## EXERCISE INSTRUCTIONS:
List every witness named in the heading of the hearing transcript below.

## EXCERPTED TEXT:
# # # #

Examination of Witnesses (Questions 1100
- 1119)
WEDNESDAY 1 DECEMBER 2004 (AFTERNOON)
MR DES
JAMES, MRS
DOREEN JAMES,
MR JAMES
COLLINSON, MRS
YVONNE COLLINSON,
MR GEOFF
GRAY AND
MRS DIANE
GRAY
Q1100 Chairman: The reason we are
asking this question is that it is almost a family affair if somebody
joins the Armed Forces, so I wondered whether the letter was addressed
to the applicant or to the family, because maybe the applicant
would not show the letter to the family, and we just wanted to
see if it was more like that.
Mr James: Sorry I cannot help.
Q1101 Chairman: No, I fully understand.
Mr Gray: Can I just pick up on
what you said about it being a family affair?
Q1102 Chairman: Please.
Mr Gray: Geoff wanted to join
the Army for ever. He actually went down to the Army Recruitment
Office in London, the Strand, himself. The only contact we had
with the Recruitment Office was a letter asking myself and my
wife to go down and sign up for him to join the Army because he
was under 18. That was the only contact we had with the Recruitment
Office whatsoever. I do remember there was a training video that
Geoff forced us to watch about 50 times. Again, that is the only
information we had prior to Geoff joining the Army.
Q1103 Chairman: Thank you. Mr Collinson
or Mrs Collinson?
Mrs Collinson: Can I really just
reiterate what Geoff said here because James was only 16 and the
only correspondence we had was our signature on a parental consent
form. James was severely dyslexic so therefore he needed some
help with filling out his entrance form papers, which we gladly
did for him; we were happy to encourage him to join the Army,
we felt it would be a really good career. And it was all he ever
wanted to do. But there was no other information sent to us as
parents.
Mrs Gray: Can I say something?
Q1104 Chairman: Please.

# # # #

## EXCERPTED DATA:

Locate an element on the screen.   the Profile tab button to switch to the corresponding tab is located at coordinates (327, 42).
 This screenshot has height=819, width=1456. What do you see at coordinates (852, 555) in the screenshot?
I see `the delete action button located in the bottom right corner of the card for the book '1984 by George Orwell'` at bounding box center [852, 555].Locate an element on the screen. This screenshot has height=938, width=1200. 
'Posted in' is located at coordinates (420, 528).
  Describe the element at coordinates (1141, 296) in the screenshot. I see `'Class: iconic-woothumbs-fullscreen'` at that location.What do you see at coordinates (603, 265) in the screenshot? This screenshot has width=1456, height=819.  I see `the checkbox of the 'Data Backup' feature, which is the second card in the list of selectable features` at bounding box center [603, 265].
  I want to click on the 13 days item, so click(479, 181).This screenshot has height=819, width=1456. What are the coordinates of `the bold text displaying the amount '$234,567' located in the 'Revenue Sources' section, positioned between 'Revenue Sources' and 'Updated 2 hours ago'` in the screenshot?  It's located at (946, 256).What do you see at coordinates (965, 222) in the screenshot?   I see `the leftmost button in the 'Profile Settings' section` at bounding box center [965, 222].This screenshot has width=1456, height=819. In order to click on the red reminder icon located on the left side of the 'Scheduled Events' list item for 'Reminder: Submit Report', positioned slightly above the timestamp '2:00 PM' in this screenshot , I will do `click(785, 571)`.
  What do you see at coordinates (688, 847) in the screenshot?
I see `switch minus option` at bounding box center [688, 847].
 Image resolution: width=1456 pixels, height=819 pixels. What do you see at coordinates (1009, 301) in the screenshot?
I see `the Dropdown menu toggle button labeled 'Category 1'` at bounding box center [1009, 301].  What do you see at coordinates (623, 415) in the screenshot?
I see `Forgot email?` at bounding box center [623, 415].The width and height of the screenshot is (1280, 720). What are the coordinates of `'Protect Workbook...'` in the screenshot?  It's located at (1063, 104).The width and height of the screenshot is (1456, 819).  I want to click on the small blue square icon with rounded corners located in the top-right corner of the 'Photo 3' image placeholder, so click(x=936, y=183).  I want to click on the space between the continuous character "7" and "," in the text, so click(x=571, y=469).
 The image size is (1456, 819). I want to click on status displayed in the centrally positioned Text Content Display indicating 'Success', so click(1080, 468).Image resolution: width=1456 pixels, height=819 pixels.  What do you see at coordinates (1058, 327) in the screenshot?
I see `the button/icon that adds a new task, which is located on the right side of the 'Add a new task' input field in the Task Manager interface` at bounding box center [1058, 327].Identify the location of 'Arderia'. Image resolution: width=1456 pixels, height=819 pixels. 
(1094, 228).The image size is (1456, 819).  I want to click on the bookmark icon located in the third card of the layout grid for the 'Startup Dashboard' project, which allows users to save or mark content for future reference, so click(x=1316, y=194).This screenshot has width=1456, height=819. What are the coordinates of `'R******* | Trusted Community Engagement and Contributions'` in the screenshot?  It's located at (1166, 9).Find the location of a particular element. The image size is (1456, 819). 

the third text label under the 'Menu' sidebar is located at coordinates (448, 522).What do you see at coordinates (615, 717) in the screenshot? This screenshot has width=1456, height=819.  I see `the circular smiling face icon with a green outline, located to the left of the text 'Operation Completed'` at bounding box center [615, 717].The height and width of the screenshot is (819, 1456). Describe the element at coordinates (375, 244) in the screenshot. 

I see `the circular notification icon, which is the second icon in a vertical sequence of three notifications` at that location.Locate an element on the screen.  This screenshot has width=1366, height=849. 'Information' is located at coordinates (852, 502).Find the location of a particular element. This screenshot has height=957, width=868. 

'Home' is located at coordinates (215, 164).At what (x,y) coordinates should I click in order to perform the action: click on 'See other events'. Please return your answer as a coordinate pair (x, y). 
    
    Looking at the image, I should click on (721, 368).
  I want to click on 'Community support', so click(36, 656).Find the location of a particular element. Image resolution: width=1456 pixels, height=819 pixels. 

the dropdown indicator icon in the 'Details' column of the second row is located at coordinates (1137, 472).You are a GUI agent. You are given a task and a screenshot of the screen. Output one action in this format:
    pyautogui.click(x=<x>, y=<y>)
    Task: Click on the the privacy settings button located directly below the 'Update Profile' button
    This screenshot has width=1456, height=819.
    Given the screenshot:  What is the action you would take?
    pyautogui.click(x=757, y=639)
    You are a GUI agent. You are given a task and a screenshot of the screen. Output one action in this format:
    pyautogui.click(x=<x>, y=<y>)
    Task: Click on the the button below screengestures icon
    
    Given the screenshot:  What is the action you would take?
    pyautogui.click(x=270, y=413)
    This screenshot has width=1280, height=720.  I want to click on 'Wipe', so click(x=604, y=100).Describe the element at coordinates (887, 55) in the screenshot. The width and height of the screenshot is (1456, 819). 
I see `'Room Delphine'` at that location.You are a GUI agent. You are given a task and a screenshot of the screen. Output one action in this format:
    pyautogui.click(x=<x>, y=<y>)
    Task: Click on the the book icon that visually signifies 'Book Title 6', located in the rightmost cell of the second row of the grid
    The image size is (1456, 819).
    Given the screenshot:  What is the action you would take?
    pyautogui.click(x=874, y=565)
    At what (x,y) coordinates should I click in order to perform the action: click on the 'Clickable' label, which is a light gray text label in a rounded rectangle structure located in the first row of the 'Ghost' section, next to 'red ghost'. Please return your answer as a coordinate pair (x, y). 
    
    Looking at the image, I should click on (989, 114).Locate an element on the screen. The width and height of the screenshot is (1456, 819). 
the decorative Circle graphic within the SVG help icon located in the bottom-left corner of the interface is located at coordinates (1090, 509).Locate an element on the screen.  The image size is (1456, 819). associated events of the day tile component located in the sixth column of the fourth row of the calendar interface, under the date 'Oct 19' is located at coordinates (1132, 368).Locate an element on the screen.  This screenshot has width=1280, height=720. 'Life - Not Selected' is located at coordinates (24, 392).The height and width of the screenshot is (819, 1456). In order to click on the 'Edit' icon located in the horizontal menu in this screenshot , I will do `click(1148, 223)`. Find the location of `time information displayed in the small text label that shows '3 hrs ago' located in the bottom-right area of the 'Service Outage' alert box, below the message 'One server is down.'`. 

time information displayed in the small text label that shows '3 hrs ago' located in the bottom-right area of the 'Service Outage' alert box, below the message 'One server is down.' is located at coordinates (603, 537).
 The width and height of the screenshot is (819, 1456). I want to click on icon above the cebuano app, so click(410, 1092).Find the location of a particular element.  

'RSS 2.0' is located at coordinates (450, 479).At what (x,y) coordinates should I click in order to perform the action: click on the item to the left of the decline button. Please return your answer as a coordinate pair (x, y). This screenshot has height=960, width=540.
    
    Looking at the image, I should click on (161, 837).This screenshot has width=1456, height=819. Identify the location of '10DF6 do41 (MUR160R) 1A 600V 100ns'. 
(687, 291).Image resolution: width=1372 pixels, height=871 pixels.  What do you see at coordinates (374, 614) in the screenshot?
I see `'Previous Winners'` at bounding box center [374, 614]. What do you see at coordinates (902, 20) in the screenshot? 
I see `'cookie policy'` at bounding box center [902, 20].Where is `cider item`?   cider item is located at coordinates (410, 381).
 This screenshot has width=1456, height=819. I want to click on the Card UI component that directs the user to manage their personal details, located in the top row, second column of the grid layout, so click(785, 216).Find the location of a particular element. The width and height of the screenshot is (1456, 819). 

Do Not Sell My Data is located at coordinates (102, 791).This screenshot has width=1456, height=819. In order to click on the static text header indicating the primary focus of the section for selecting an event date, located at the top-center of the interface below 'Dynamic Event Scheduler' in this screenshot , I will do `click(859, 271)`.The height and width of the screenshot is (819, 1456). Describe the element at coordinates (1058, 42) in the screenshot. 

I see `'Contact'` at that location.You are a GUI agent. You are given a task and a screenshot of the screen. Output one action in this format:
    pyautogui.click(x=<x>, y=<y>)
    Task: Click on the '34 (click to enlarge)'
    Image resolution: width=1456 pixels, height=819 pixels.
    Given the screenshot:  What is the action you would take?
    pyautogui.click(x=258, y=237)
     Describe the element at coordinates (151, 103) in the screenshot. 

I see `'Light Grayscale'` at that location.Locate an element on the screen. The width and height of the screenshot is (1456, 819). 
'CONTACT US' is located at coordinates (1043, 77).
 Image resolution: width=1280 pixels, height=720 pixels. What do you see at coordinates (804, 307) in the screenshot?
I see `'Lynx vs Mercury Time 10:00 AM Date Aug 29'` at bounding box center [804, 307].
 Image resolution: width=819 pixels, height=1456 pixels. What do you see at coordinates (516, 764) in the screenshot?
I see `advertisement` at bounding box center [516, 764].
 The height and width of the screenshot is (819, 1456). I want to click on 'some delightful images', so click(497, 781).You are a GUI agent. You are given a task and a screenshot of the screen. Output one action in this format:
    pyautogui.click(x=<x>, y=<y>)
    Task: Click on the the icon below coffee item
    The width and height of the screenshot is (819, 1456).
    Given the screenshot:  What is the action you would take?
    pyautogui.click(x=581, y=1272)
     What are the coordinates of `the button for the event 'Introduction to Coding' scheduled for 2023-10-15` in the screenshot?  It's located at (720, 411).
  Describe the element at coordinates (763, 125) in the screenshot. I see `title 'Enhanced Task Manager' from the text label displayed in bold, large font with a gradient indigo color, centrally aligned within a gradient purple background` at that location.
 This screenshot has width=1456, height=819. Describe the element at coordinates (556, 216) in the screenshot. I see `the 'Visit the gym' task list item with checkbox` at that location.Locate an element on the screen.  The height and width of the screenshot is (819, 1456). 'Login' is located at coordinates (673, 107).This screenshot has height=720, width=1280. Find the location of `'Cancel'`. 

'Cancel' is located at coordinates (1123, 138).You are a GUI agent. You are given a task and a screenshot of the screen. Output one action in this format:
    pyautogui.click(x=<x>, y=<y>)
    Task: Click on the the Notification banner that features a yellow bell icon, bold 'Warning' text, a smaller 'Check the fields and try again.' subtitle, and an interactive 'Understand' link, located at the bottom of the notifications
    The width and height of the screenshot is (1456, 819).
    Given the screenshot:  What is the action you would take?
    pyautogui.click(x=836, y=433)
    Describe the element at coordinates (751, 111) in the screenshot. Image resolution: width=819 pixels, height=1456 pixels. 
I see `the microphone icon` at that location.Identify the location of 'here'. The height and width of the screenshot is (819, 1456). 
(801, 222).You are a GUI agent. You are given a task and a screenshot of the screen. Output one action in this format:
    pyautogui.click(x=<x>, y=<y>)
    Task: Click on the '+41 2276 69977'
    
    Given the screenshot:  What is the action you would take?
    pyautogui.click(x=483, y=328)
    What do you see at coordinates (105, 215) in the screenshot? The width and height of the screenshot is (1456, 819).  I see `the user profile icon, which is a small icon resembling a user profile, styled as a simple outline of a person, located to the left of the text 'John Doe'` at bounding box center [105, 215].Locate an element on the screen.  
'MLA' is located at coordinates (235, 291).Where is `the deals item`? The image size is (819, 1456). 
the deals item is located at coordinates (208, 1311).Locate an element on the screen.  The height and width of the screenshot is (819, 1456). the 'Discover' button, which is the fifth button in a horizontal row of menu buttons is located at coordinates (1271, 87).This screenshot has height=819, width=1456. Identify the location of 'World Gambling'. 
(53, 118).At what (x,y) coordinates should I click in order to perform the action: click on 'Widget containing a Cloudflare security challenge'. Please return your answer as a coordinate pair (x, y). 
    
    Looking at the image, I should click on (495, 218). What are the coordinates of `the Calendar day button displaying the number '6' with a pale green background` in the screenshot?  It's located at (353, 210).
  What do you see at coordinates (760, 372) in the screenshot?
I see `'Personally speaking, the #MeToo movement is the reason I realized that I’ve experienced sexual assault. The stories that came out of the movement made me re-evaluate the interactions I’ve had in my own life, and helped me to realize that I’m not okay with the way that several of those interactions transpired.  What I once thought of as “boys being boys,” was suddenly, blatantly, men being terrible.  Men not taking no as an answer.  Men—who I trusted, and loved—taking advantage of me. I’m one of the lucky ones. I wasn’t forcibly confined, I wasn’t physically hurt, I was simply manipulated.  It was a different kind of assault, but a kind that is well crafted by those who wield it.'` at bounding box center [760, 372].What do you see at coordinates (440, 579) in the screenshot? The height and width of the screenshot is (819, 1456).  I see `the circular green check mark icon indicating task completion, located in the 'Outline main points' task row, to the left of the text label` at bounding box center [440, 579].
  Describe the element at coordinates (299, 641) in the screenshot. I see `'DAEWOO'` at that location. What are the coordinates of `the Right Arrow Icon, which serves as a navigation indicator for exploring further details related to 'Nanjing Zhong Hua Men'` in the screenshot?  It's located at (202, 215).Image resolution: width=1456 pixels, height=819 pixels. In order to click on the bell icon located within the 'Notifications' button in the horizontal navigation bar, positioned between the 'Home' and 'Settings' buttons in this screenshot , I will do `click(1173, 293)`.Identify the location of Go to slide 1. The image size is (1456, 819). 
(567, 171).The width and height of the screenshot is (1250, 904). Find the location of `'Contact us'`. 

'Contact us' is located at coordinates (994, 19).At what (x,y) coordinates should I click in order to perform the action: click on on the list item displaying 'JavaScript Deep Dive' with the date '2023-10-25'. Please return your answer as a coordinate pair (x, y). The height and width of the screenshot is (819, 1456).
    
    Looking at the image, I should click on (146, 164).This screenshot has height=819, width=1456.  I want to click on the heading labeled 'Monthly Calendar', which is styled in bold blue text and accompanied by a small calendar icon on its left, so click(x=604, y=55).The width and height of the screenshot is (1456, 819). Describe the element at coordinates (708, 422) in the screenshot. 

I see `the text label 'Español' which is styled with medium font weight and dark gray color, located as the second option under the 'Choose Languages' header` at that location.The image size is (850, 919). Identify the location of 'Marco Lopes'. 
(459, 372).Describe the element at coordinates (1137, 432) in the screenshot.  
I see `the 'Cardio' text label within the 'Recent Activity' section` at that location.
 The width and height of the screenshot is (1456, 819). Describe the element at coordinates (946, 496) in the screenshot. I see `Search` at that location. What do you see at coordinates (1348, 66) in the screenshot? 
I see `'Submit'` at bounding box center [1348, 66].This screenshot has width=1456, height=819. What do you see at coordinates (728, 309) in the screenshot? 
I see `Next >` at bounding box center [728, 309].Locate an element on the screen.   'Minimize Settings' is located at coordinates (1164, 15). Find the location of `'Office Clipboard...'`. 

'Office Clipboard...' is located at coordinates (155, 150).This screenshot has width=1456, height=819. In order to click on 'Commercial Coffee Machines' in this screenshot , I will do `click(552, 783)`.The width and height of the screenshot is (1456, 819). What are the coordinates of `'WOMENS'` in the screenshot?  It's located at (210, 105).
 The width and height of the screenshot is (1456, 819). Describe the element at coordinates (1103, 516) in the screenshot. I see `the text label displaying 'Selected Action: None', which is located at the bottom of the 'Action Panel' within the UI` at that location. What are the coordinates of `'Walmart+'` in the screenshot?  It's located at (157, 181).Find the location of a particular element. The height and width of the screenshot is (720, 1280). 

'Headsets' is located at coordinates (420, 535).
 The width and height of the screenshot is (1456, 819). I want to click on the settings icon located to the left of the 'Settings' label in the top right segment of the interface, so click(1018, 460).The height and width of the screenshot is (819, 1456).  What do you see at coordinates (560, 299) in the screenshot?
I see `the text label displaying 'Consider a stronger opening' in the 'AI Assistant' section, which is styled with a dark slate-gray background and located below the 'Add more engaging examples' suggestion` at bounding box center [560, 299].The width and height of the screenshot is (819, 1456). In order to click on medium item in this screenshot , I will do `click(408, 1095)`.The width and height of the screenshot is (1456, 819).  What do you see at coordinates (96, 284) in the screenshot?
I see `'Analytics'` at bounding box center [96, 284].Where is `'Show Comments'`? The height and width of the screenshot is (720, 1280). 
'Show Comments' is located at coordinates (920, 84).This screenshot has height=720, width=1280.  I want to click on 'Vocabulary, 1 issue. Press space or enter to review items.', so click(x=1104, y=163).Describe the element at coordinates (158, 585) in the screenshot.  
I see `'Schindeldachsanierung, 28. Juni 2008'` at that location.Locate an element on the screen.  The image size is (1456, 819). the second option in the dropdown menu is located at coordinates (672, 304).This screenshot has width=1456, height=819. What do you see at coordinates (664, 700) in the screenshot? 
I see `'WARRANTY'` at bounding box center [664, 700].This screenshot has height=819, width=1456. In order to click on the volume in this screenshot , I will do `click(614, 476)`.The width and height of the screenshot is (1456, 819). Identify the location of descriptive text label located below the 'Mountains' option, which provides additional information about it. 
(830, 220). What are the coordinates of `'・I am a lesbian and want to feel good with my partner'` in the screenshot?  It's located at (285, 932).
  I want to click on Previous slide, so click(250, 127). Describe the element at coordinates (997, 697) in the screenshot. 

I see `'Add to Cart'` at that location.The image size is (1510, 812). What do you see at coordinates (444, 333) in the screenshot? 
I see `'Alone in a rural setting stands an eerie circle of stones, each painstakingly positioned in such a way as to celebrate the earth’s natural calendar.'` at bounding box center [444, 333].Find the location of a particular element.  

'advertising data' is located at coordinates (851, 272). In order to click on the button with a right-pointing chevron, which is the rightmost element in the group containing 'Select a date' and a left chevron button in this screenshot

# # # #

## ANSWER TO THIS TASK:
Mr Des James, Mrs Doreen James, Mr James Collinson, Mrs Yvonne Collinson, Mr Geoff Gray, and Mrs Diane Gray.